Kondisi Terkini Desa Buah Nabar Sibolangit, Lokasi Kecelakaan Tragis Garuda Tahun 1997
- Pixabay
Puing-puing pesawat telah dibersihkan pasca-kecelakaan, dan alam telah mengambil alih dengan pepohonan dan semak belukar yang lebat. Tidak ada monumen resmi atau tanda peringatan besar di situs kecelakaan, tetapi beberapa keluarga korban dan masyarakat lokal kadang-kadang mengunjungi area tersebut untuk mendoakan para korban.
Akses menuju Desa Buah Nabar relatif mudah dari Kota Medan, dengan perjalanan darat memakan waktu sekitar 1-2 jam melalui jalan provinsi menuju Sibolangit. Namun, untuk mencapai lokasi kecelakaan di lereng bukit, wisatawan harus melakukan trekking melalui jalur hutan yang terjal dan tidak terlalu terpelihara.
Kurangnya infrastruktur wisata, seperti papan petunjuk atau jalur pendakian resmi, membuat kunjungan ke situs ini lebih cocok bagi wisatawan petualang yang didampingi pemandu lokal. Masyarakat Desa Buah Nabar, yang sebagian besar berprofesi sebagai petani dan pedagang kecil, sering menjadi sumber informasi penting tentang lokasi dan sejarah tragedi tersebut.
Kehidupan Masyarakat dan Potensi Wisata
Masyarakat Desa Buah Nabar hidup dalam suasana pedesaan yang tenang, dengan kegiatan ekonomi yang berpusat pada pertanian, seperti budidaya sayuran dan buah-buahan, serta beberapa usaha kecil berbasis pariwisata. Tragedi Garuda 152 telah menjadi bagian dari sejarah kolektif desa ini, dengan cerita-cerita tentang peristiwa tersebut masih diwariskan dari generasi ke generasi.

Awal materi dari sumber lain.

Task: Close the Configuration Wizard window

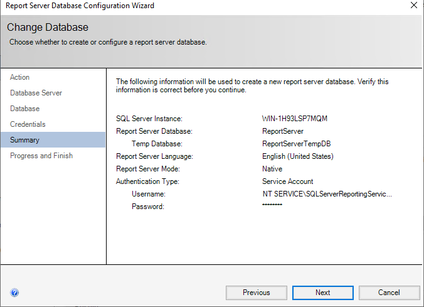Action: click(413, 6)
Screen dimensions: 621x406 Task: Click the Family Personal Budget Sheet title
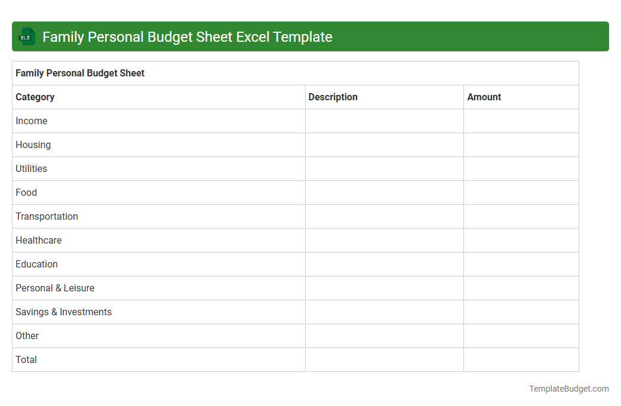click(x=79, y=73)
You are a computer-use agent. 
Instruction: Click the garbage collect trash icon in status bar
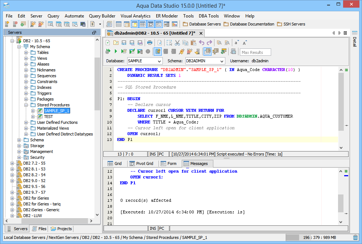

Beberapa warga lokal bahkan pernah membantu tim penyelamat pada 1997, memberikan kesaksian tentang dampak emosional dan fisik kecelakaan tersebut bagi komunitas mereka.

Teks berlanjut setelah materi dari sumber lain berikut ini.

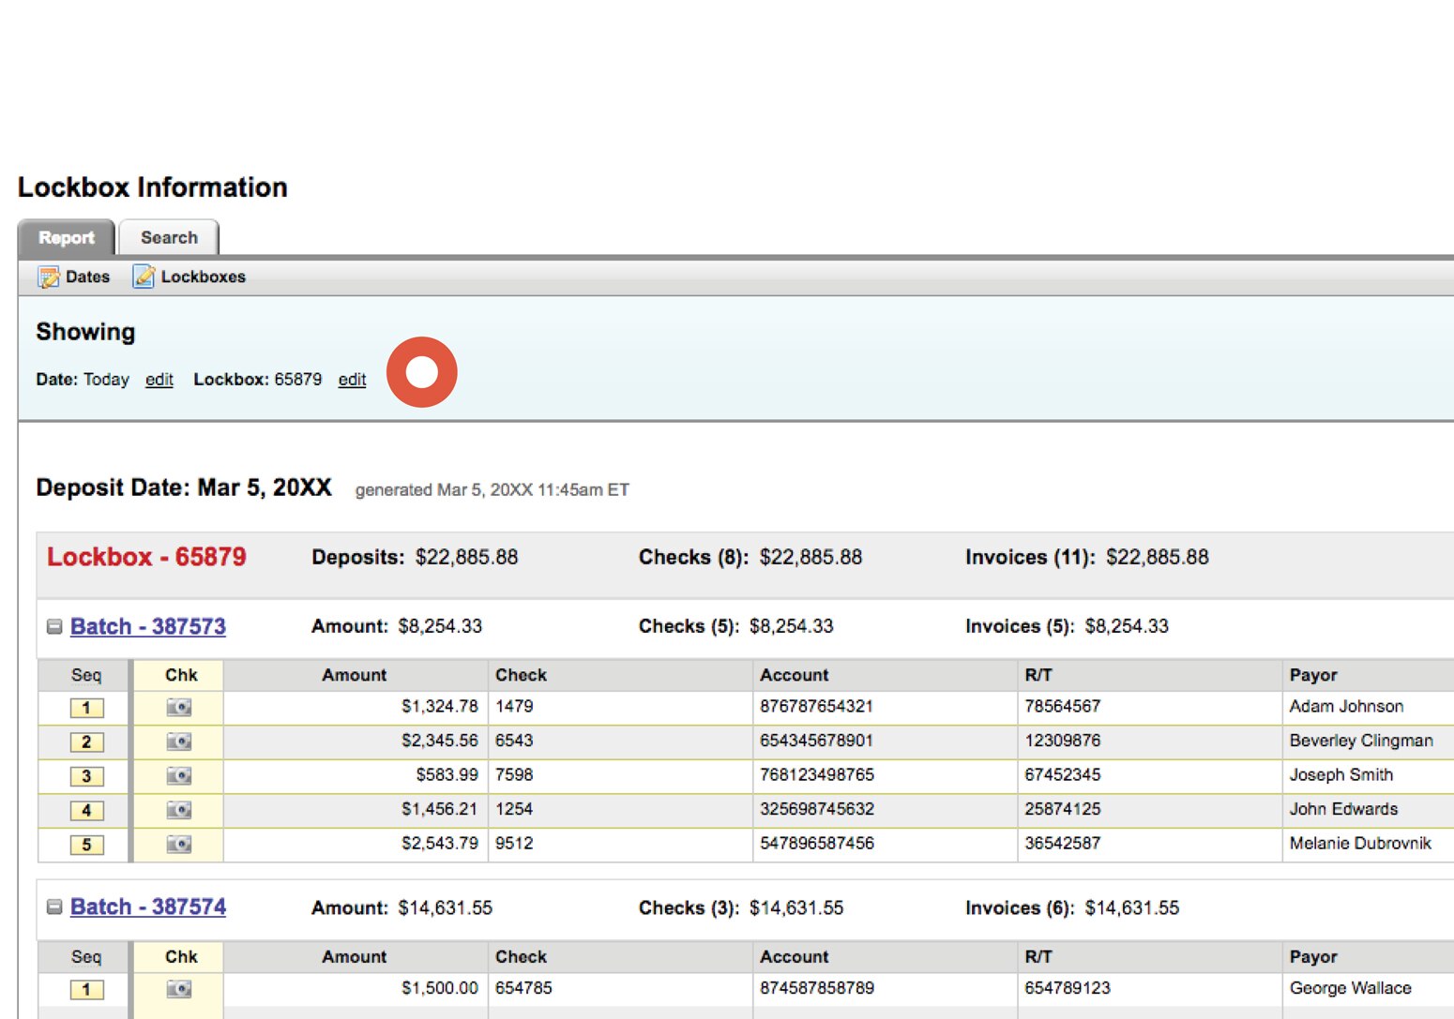View check image for Melanie Dubrovnik
The image size is (1454, 1019).
click(x=177, y=844)
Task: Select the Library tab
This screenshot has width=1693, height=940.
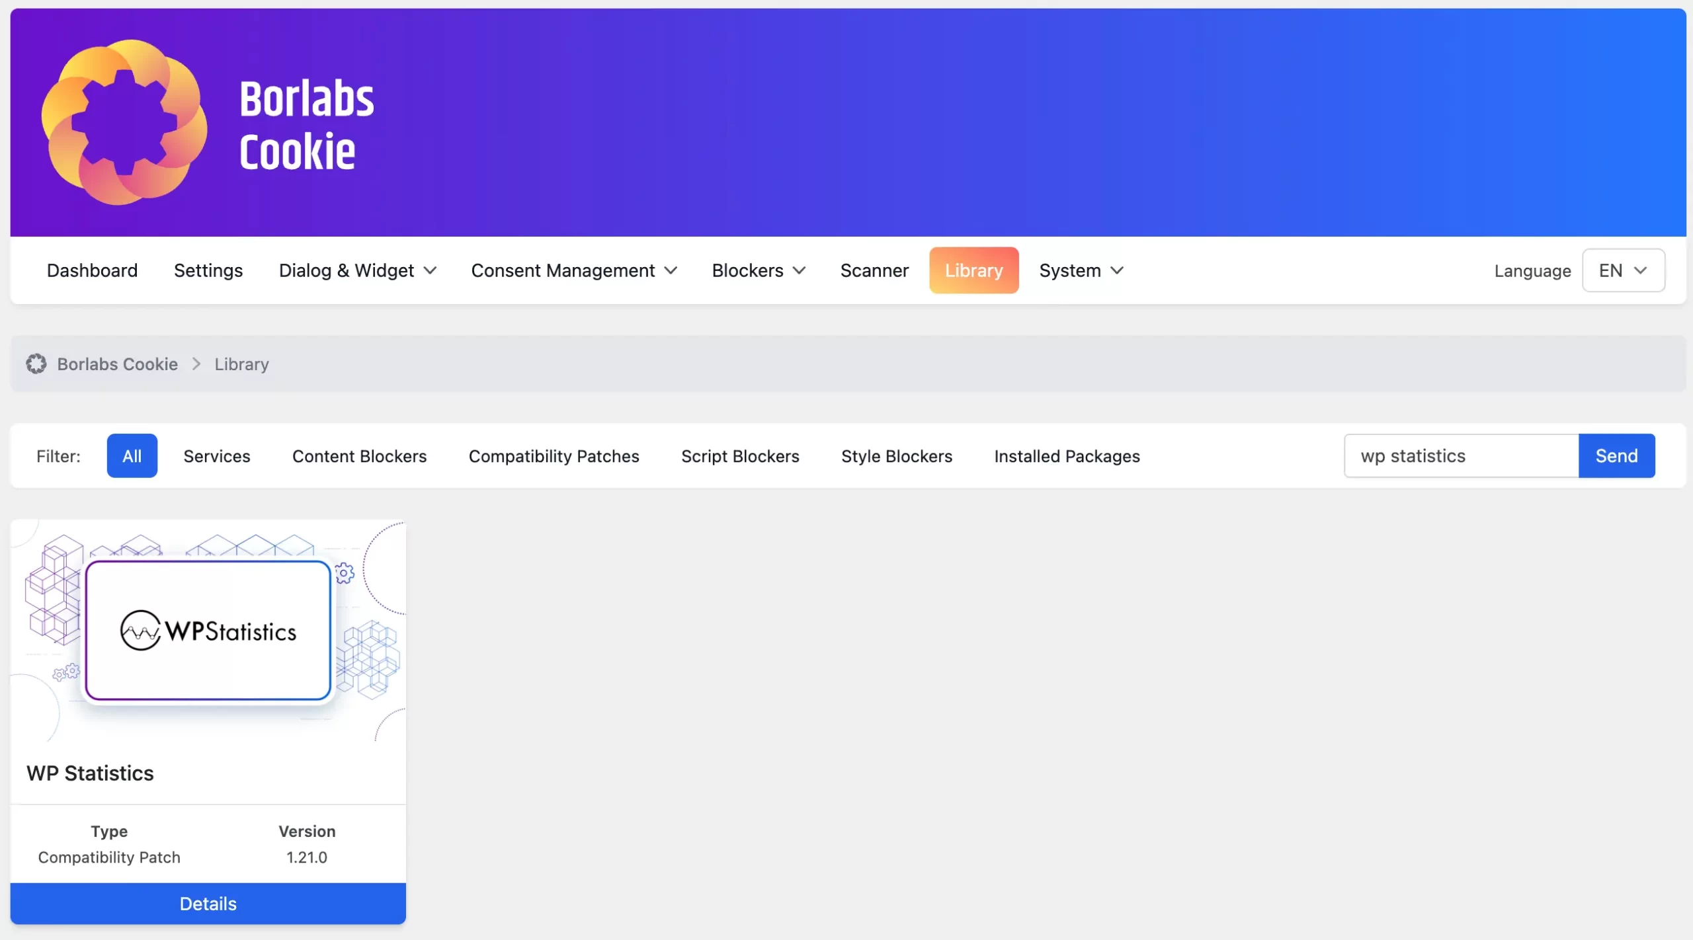Action: pyautogui.click(x=973, y=270)
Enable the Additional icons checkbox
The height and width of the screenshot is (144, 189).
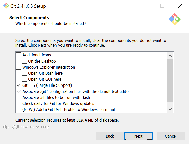tap(19, 55)
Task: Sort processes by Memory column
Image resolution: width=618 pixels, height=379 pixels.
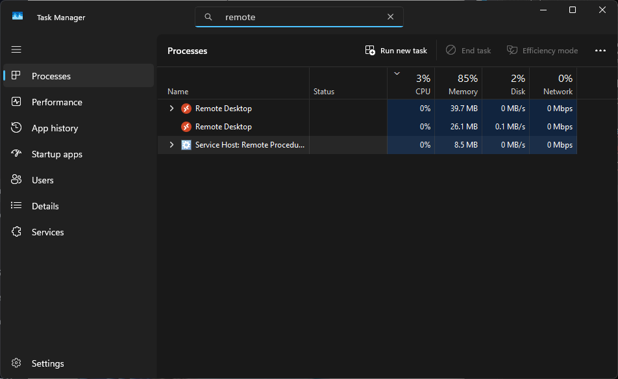Action: click(x=462, y=85)
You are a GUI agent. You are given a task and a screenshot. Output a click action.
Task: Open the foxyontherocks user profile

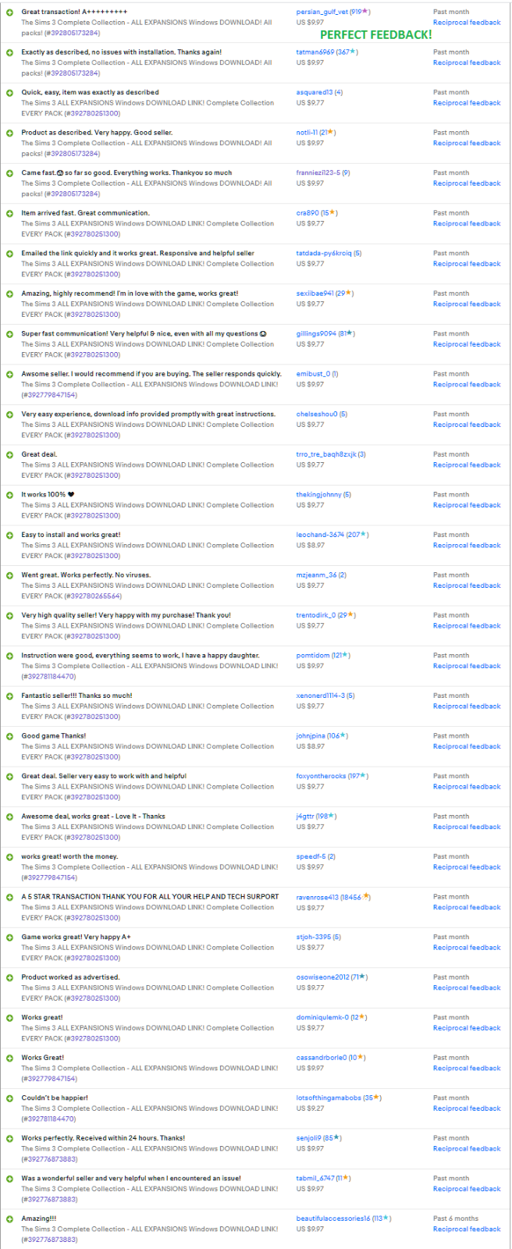pyautogui.click(x=321, y=776)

Bagi wisatawan, Desa Buah Nabar menawarkan pengalaman wisata sejarah yang unik, terutama bagi penggemar dark tourism. Meskipun situs kecelakaan tidak memiliki infrastruktur wisata yang memadai, kunjungan ke lokasi ini dapat menjadi momen refleksi tentang keselamatan penerbangan dan dampak lingkungan dari kebakaran hutan.